What you need to do.
Starting with the line containing "Instruction: Collapse the" and going on through the line containing "Click the lsass.exe - 632 line", return the lines of the data below exactly, and only those.
· · · · · · ·
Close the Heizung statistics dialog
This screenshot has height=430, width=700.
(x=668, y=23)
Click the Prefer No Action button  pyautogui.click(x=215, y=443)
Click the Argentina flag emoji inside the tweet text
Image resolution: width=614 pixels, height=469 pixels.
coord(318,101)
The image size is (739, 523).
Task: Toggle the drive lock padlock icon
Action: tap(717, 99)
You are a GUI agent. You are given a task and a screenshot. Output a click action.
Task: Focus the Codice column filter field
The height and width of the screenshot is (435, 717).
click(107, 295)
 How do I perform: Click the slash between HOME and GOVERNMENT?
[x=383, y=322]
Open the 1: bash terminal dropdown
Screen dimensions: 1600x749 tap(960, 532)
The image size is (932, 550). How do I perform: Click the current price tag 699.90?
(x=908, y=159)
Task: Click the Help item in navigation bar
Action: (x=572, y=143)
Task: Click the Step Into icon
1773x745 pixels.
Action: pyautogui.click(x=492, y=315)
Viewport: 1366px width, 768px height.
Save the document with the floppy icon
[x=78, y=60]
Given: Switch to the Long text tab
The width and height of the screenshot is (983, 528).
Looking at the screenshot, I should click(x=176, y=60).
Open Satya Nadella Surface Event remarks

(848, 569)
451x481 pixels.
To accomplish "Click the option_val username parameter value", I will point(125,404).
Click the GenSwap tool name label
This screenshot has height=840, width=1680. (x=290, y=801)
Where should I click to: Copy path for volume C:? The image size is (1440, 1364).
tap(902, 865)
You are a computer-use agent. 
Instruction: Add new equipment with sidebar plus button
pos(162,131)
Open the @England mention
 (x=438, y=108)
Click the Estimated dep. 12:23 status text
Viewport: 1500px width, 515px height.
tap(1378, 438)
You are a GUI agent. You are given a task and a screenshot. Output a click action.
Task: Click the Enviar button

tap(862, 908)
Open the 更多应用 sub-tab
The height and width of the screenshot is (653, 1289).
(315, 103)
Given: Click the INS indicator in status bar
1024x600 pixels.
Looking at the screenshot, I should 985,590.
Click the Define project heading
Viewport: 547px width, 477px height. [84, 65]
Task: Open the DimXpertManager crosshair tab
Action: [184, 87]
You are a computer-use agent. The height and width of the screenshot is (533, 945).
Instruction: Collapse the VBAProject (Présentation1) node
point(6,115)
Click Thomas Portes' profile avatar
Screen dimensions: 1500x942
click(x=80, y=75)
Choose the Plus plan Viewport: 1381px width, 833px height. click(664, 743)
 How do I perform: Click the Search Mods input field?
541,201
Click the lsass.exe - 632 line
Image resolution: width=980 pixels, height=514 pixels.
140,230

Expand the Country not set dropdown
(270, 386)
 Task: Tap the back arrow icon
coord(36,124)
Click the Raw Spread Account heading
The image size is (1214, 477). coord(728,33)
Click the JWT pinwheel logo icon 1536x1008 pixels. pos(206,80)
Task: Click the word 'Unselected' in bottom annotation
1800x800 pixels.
· · · · · · ·
Expected output.
Instruction: Collapse the VBAProject (Présentation1) node
point(6,115)
Click Thomas Portes' profile avatar
Screen dimensions: 1500x942
click(x=80, y=75)
Choose the Plus plan Viewport: 1381px width, 833px height. click(664, 743)
 How do I perform: Click the Search Mods input field?
541,201
Click the lsass.exe - 632 line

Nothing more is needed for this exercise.